Writing slates 8


When I started school and we learned how to write we were using writing slates, probably because you can practise again and again without wasting paper. They were not really made of slate, instead they were a bit like a laminated piece of paper, just that the plastic used is much harder and that the surface was not smooth. A few months ago I found my old writing slate again, together with the sponge to clean it and the pencil to write on it.

The sponge came in a container that could be closed – nice when you want to transport it, but not nice if you do not let the sponge dry out from time to time, as the old water will get smelly. The pencil was a “Heft und Tafel” (exercise book and chalkboard) pencil from A.W. Faber-Castell. As the name suggests they can be used on slate and on paper. You can still get the “Heft and Tafel” pencils today. I bought the white Goldfaber pencil you can see in the photo in April 2010 from Bürobedarf Jäcklein in Volkach for € 1 (~$ 1.38; ~85p). Even the writing slate Scolaflex is still available from Brunnen. Mine is from the late Seventies, just like the blue pencil. It has lines on one side to help getting the cap height and baseline right and is plain dark green on the other side.

Writing slates from proper slate are still available for a reasonable price. I just bought this school writing slate (see photo) from Inigo Jones for £ 3.25 (~$ 5.25; ~€ 3.80). It even comes with a slate pencil. Unfortunately I was not able to find out whether the slate is real Welsh slate.


Price: April 2010, Exchange rates: November 2010

Lexikaliker has a nice photo of a writing slate (Google translation) .


Leave a comment

Your email address will not be published. Required fields are marked *

8 thoughts on “Writing slates

  • Gunther

    Amazing! Thank you for showing these interesting items from your past. – I am suprised to hear that the flexible slate is still available, and I am tempted to get one 😉

  • Stephen

    Fascinating, thank you for sharing this. I really enjoyed reading about these less known (at least to me) writing media!

    So how does a “Milchgriffel” pencil differ from a “Heft und Tafel” pencil?

  • memm Post author

    Thank you for your kind comments.

    Gunther, I think the Welsh slate is really good value for money, in case you are tempted 🙂 I guess the flexible ones are still used in some schools if Brunnen is still selling them.

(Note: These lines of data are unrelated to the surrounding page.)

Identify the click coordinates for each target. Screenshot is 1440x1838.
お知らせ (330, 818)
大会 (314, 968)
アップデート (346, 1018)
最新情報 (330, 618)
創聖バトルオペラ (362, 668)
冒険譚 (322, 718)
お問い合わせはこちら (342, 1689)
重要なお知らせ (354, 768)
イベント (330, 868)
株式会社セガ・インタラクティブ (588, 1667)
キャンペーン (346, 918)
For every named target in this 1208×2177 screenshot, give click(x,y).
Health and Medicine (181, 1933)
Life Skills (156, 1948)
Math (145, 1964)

    Stephen, agood question. I think in reality the is no difference, but the Milchgriffel is mainly for slates, while the name of the “Heft and Tafel” pencil implies that it can be used on slate and on paper.

  • Henrik

    Thanks for sharing – I had almost forgotten how it feels – and especially how it sounds to write on a slate with a slate pencil (griffel).
    I have known the Heft und Tafel pencil for some years – but with the current quality in blackboards (laminated wood) and exercise books, it doesn’t make much sense – it can hardly be seen, and writing in white on white paper?
    The blue one might work, though – I’ve never seen that one before, do you know if it is still available?
    regards
    Henrik

  • Gunther

    memm, it won’t surpise you that I already have a traditional slate (albeit not an old but a new one). I also have some slate pencils, including the newer “Heft & Tafel” and a vintage paper-wrapped one from J.J. Rehbach.

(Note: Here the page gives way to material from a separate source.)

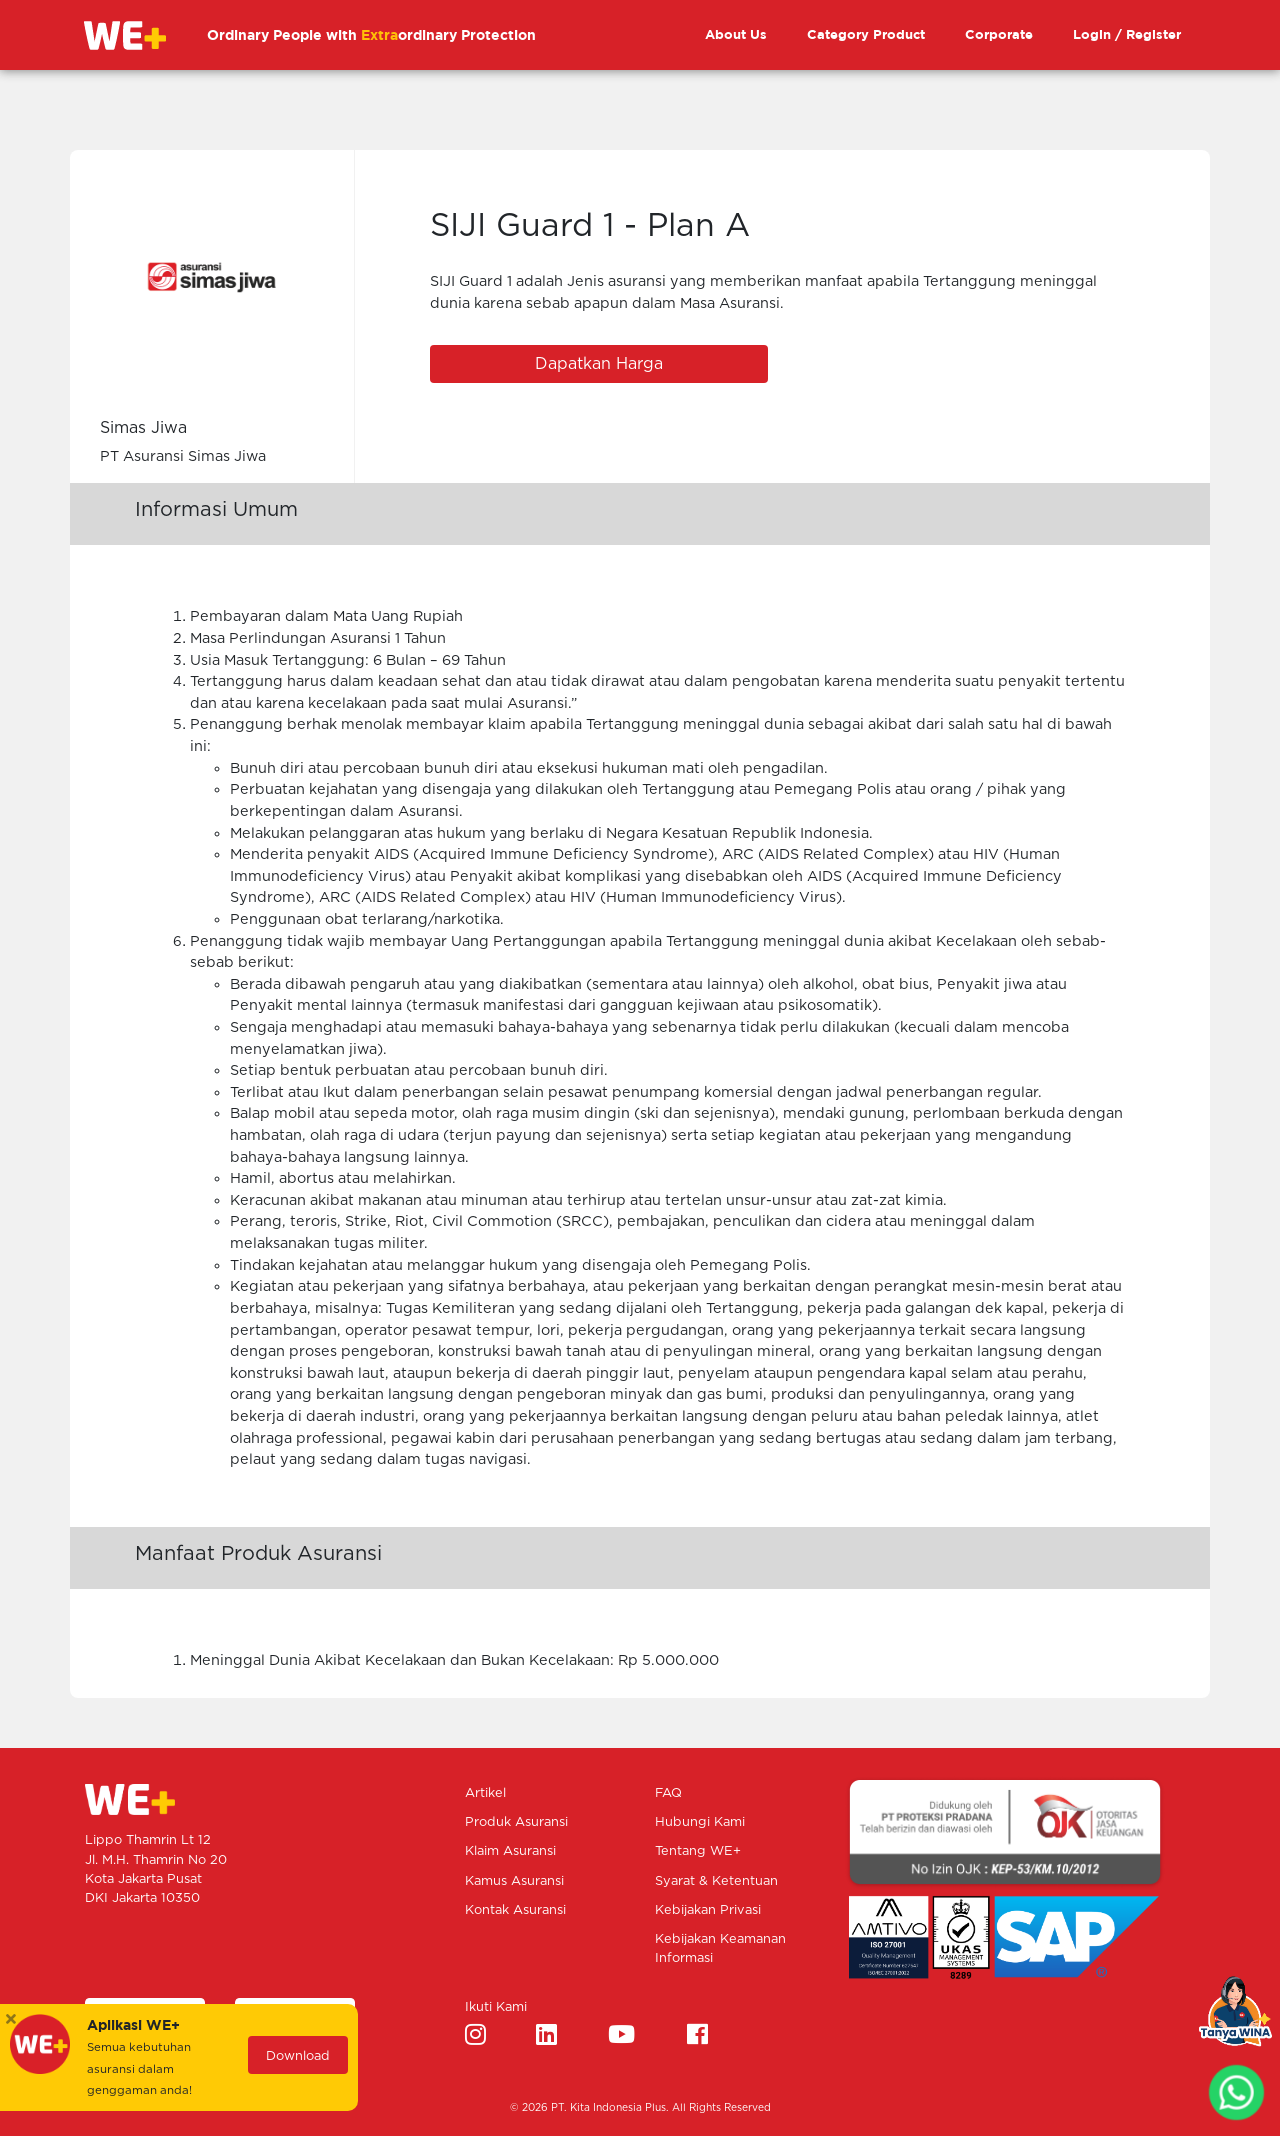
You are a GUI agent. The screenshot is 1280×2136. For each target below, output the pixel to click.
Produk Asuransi (516, 1822)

    Today I came across a “Scolaflex” with the old “Heyda” logo. I have learned that Heyda, founded in 1902, was taken over by Brunnen in 2006, and last year the Heyda production facilities were closed. As a slate, the “Scolaflex” is better than the traditional slate since it doesn’t have the raised wooden frame.

    Henrik, the white pencils can be used on black paper or cardboard – this looks quite nice, e. g. for an unsual greeting card. Besides that, it can be used with these mugs that have a blackboard-like coating 😉

  • interglossa

    Thanks for listing these – I can’t think of where you could get these in the US. We didn’t have them when I was learning to write in the 60’s. We used cheap pulp paper.